_Exercise aim:_
Copy out the listing beneath, missing nothing.

_Data records:_
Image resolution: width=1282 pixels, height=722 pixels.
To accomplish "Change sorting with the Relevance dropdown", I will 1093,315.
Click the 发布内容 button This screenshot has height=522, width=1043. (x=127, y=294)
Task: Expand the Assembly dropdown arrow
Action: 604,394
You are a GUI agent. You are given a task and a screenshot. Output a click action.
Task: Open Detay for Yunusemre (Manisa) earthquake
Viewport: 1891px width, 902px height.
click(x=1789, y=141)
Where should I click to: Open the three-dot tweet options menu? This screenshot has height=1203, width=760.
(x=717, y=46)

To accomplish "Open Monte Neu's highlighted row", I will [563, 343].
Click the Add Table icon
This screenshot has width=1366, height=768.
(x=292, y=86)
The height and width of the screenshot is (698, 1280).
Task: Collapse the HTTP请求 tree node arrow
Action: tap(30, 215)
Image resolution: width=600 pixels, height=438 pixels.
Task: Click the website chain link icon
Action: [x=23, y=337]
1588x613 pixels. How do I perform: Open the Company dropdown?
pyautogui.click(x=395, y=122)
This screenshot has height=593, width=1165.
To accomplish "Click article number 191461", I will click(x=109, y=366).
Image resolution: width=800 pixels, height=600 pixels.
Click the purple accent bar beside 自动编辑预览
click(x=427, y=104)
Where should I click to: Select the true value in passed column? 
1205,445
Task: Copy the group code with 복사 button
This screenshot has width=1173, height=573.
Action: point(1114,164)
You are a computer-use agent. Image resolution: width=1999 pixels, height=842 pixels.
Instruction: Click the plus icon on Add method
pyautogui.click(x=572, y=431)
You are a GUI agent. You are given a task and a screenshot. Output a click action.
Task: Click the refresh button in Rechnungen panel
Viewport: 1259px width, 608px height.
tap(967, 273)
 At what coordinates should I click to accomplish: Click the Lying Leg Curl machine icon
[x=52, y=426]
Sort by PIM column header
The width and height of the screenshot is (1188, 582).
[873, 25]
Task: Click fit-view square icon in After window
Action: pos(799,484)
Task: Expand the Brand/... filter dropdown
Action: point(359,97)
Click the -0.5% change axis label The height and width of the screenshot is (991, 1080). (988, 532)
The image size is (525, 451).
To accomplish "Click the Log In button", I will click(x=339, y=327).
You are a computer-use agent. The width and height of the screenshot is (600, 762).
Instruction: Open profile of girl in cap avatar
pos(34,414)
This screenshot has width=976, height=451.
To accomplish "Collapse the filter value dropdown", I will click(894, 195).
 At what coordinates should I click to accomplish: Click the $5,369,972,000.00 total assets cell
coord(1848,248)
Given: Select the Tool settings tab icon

_Answer box:_
Image resolution: width=1282 pixels, height=722 pixels.
To accomplish "Change sorting with the Relevance dropdown", I will 1093,315.
Click the 发布内容 button This screenshot has height=522, width=1043. (x=127, y=294)
Task: Expand the Assembly dropdown arrow
Action: 604,394
You are a GUI agent. You are given a task and a screenshot. Output a click action.
Task: Open Detay for Yunusemre (Manisa) earthquake
Viewport: 1891px width, 902px height.
click(x=1789, y=141)
Where should I click to: Open the three-dot tweet options menu? This screenshot has height=1203, width=760.
(x=717, y=46)

To accomplish "Open Monte Neu's highlighted row", I will [563, 343].
Click the Add Table icon
This screenshot has width=1366, height=768.
(x=292, y=86)
The height and width of the screenshot is (698, 1280).
Task: Collapse the HTTP请求 tree node arrow
Action: tap(30, 215)
Image resolution: width=600 pixels, height=438 pixels.
Task: Click the website chain link icon
Action: [x=23, y=337]
1588x613 pixels. How do I perform: Open the Company dropdown?
pyautogui.click(x=395, y=122)
This screenshot has height=593, width=1165.
To accomplish "Click article number 191461", I will click(x=109, y=366).
Image resolution: width=800 pixels, height=600 pixels.
Click the purple accent bar beside 自动编辑预览
click(x=427, y=104)
Where should I click to: Select the true value in passed column? 
1205,445
Task: Copy the group code with 복사 button
This screenshot has width=1173, height=573.
Action: point(1114,164)
You are a computer-use agent. Image resolution: width=1999 pixels, height=842 pixels.
Instruction: Click the plus icon on Add method
pyautogui.click(x=572, y=431)
You are a GUI agent. You are given a task and a screenshot. Output a click action.
Task: Click the refresh button in Rechnungen panel
Viewport: 1259px width, 608px height.
tap(967, 273)
 At what coordinates should I click to accomplish: Click the Lying Leg Curl machine icon
[x=52, y=426]
Sort by PIM column header
The width and height of the screenshot is (1188, 582).
[873, 25]
Task: Click fit-view square icon in After window
Action: pos(799,484)
Task: Expand the Brand/... filter dropdown
Action: point(359,97)
Click the -0.5% change axis label The height and width of the screenshot is (991, 1080). (988, 532)
The image size is (525, 451).
To accomplish "Click the Log In button", I will click(x=339, y=327).
You are a computer-use agent. The width and height of the screenshot is (600, 762).
Instruction: Open profile of girl in cap avatar
pos(34,414)
This screenshot has width=976, height=451.
To accomplish "Collapse the filter value dropdown", I will click(894, 195).
 At what coordinates should I click to accomplish: Click the $5,369,972,000.00 total assets cell
coord(1848,248)
Given: Select the Tool settings tab icon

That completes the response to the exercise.